Países como Alemania han ido aún más lejos. En las pasadas votaciones generales, el partido nacionalista Alternativa por Alemania implementó una agresiva campaña en redes sociales, lo que en parte ayudó para que llegaran a la Bundestag por primera vez en décadas. Informes de organizaciones como ProPublica revelaron que muchos contenidos que circularon por la red buscaban manchar la imagen de políticos progresistas con mentiras y desinformación.
Por lo tanto, gran parte de los legisladores alemanes impulsaron la ley de control en la red. El objetivo es multar a las plataformas digitales (con más de 2 millones de usuarios) que no eliminen contenidos violatorios del Código Criminal Alemán, el cual castiga la incitación al odio o al crimen. Las multas contempladas llegan hasta los 50 millones de euros, y por el momento las empresas tienen un periodo de gracia hasta enero de 2018 para encontrar mecanismos efectivos que impidan a esos contenidos ilegales circular en sus plataformas.

Datos mostrados:

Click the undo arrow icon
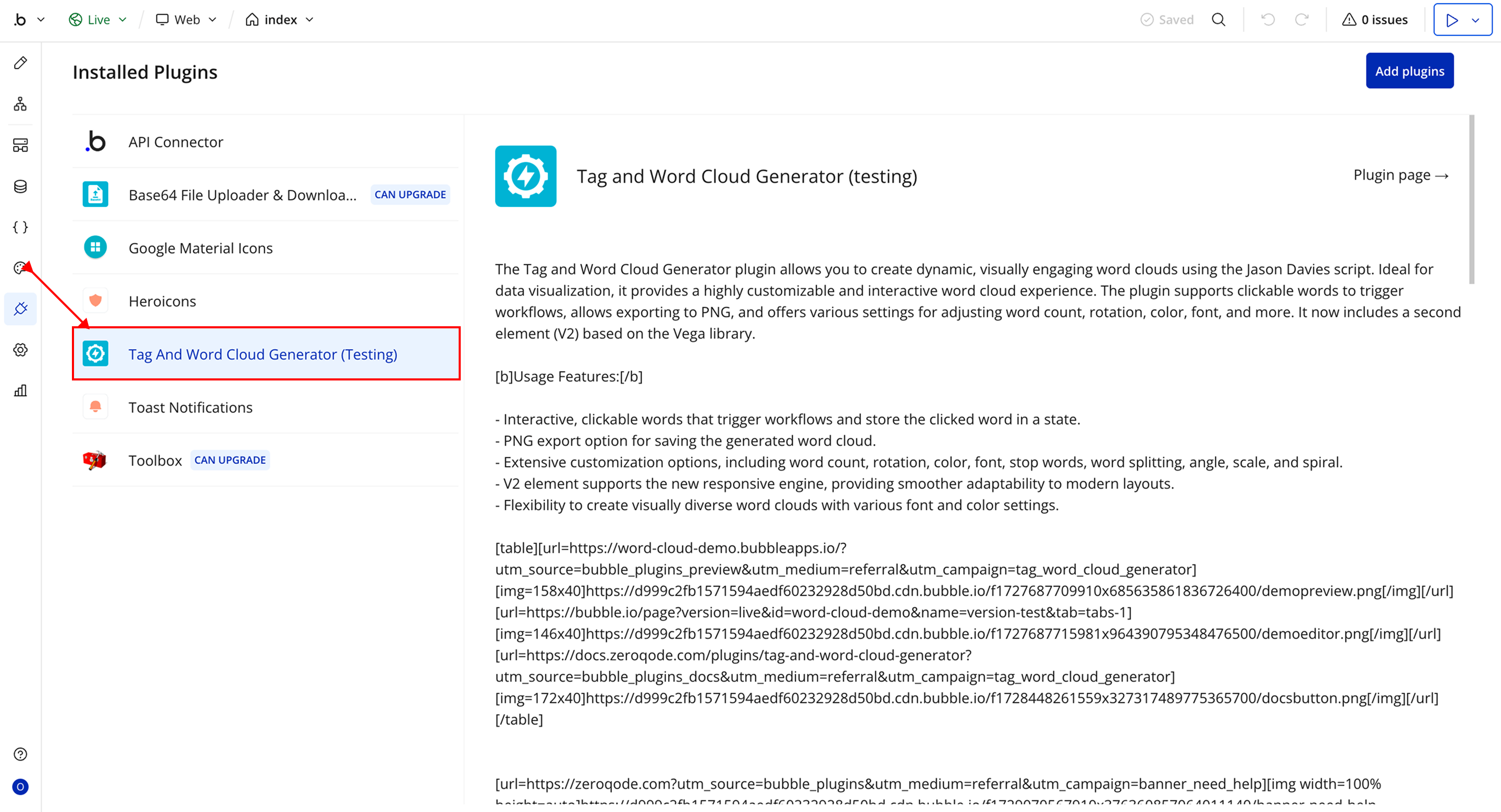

Instrucciones de trabajo:
A: Escribe de nuevo, sin cambios, el pasaje del texto sobre la ley alemana de control en la red que comienza en "Por lo tanto, gran" y termina en "en sus plataformas.".
B: Según el texto sobre la ley alemana de control en la red, ¿a cuánto pueden llegar las multas a las plataformas digitales?
C: Prosigue el texto sobre la ley alemana de control en la red a partir de su última oración.

Resultados en orden:
A:
Por lo tanto, gran parte de los legisladores alemanes impulsaron la ley de control en la red. El objetivo es multar a las plataformas digitales (con más de 2 millones de usuarios) que no eliminen contenidos violatorios del Código Criminal Alemán, el cual castiga la incitación al odio o al crimen. Las multas contempladas llegan hasta los 50 millones de euros, y por el momento las empresas tienen un periodo de gracia hasta enero de 2018 para encontrar mecanismos efectivos que impidan a esos contenidos ilegales circular en sus plataformas.

B: Hasta 50 millones de euros.

C:
Muchos países tienen el ojo puesto en el modelo alemán. Si funciona y reduce la proliferación de noticias falsas y otro tipo de contenidos sin afectar el derecho a la libertad de expresión, podrían replicarlo en otras latitudes. Si resulta un fracaso, habrá que seguir trabajando hombro a hombro con Facebook y otras plataformas, e incluso con los mismos ciudadanos.
Lo nuevo y lo viejo
Señalar a Facebook o Twitter como los únicos culpables del brexit, el auge de los partidos nacionalistas o la victoria de Trump reduce considerablemente el problema. Para los expertos en redes sociales, Facebook no implanta ideas en la cabeza de la gente, sino que, más bien, se ha convertido en un espacio donde las posturas que ya tienen los usuarios se refuerzan con los ‘me gusta’ o con las noticias compartidas muchas veces. Para decirlo en pocas palabras: si alguien es conservador, el algoritmo de Facebook le mostrará contenido que lo haga aún más conservador.
La polarización de grupos sociales no es nueva ni Facebook la produce, pues responde a problemas estructurales y culturales de cada país. Entonces, ¿qué es nuevo?: la eficiencia de las redes sociales (sobre todo la de Zuckerberg) por captar la atención de sus usuarios y acumular influencia.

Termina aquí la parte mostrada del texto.